» EXERCISE GOAL: When copying the records below, keep every word as it is and drop the images.

» MATERIAL SHOWN:
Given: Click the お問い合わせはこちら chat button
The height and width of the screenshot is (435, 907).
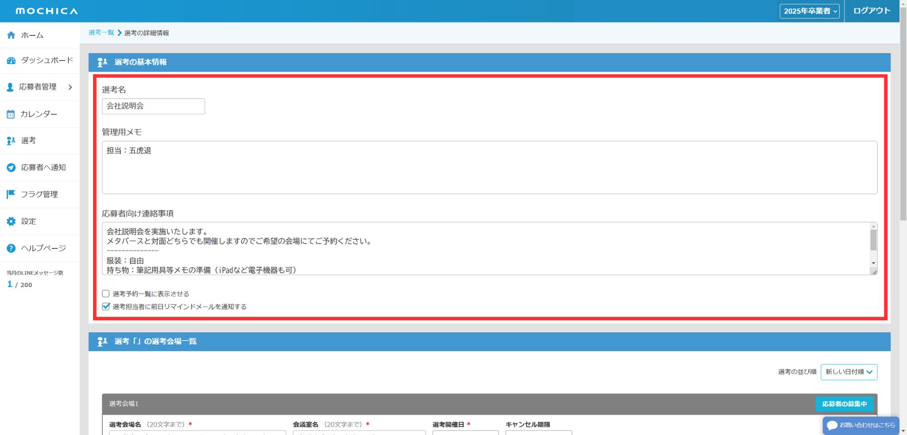Looking at the screenshot, I should tap(860, 425).
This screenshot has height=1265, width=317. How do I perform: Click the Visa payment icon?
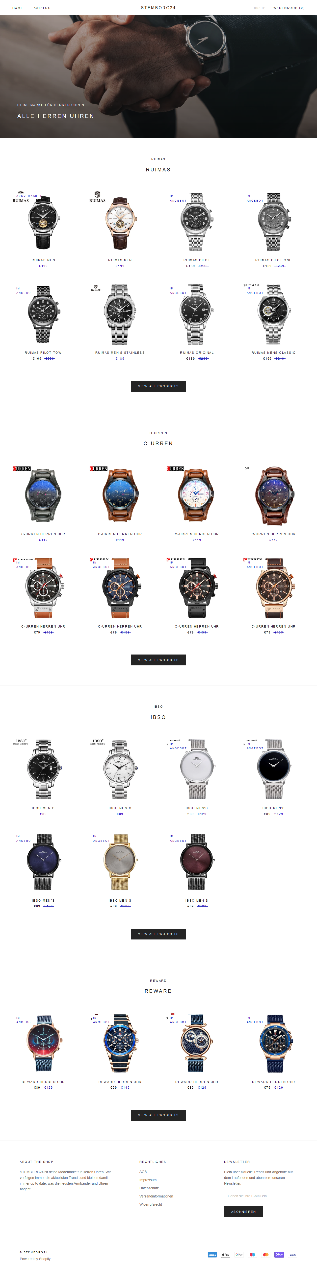coord(292,1254)
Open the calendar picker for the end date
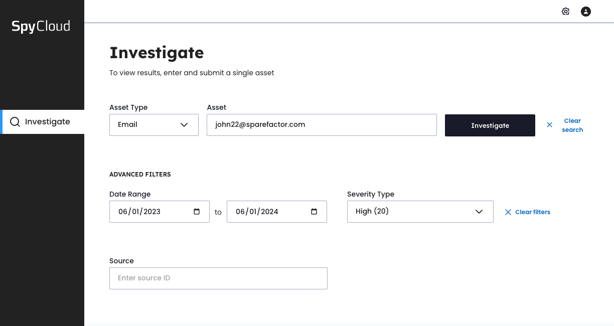The height and width of the screenshot is (326, 614). point(315,212)
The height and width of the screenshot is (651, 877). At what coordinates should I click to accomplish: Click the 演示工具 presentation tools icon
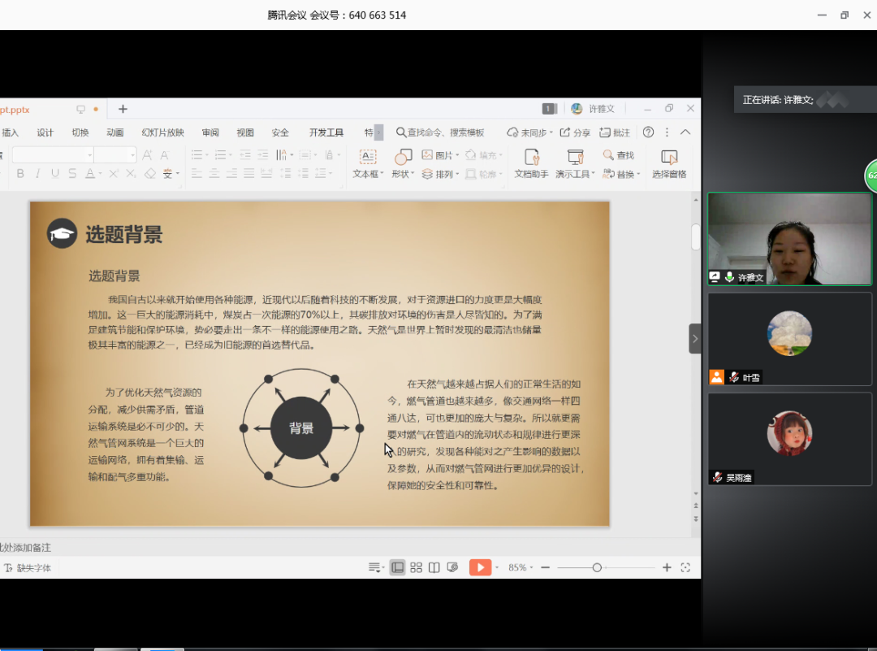tap(575, 158)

» EXPECTED ANSWER:
Given: Click the お問い合わせはこちら chat button
The height and width of the screenshot is (435, 907).
Looking at the screenshot, I should tap(860, 425).
This screenshot has height=1265, width=317. How do I perform: Click the Visa payment icon?
coord(292,1254)
Open the calendar picker for the end date
The height and width of the screenshot is (326, 614). point(315,212)
The height and width of the screenshot is (651, 877). At what coordinates should I click to accomplish: Click the 演示工具 presentation tools icon
tap(575, 158)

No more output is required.